The Duchess of Cambridge visited Forest Hill today to launch a new family helpline. 


Crowds gathered in Perry Vale in the hopes of catching a glimpse of Kate. 


Her Royal Highness is currently at the Perry Vale branch of Family Action to launch FamilyLine, a confidential service that will provide support to parents and carers. 
News Shopper:
Kate, a mother of three, sympathised with the parenting problems of others when she chatted to volunteers manning the FamilyLine service run by the charity Family Action, telling them: "Everybody experiences the same struggle."


The team at Family Action are trained volunteers with the knowledge and experience of parenting issues to support parents and carers via telephone, text and email.


Family Action is this year celebrating 150 years of working to help vulnerable people, and today it supports about 45,000 families every year in Britain through 150 specialist services.

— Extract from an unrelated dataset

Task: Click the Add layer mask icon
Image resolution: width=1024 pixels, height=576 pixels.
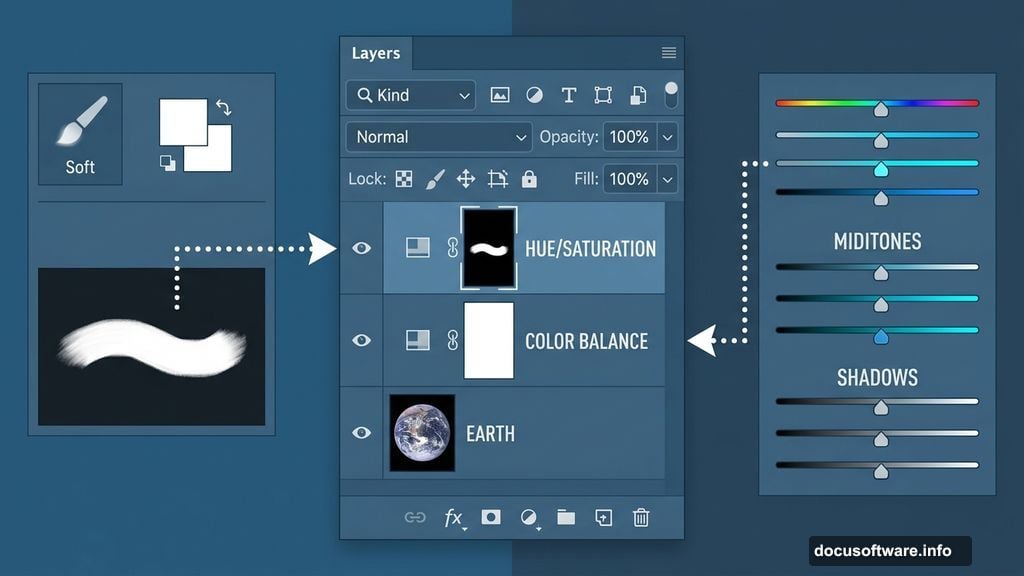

As Kate chatted to the volunteers she joked about the help available to mothers: "You get a lot of support with the baby years... particularly in the early days up to the age of about one, but after that there isn't a huge amount - lots of books to read."

News Shopper:
At the charity's offices in Forest Hill, south London, the duchess listened to a role-playing training session where volunteer Sagari Sarkar answered a mock call from a mother struggling to cope with looking after her baby alone.


Ms Sarkar, a mother-of-three, said about Kate's parenting comment: "I think it makes her human, it makes her in touch. She's a parent, a very active parent, and I think that's what people like about her.

"Why she's a great supporter of our service is that she does recognise that families have the same pressures and struggles and she's no exception. She may have slightly different circumstances to the rest of us but, you know, being a parent is being a parent."

News Shopper:
Kate's visit was hosted by David Holmes, the chief executive of Family Action, who is a member of the duchess's early years steering group, which is looking at ways of improving how society supports children so they have the resilience to cope with life's pressures when adults.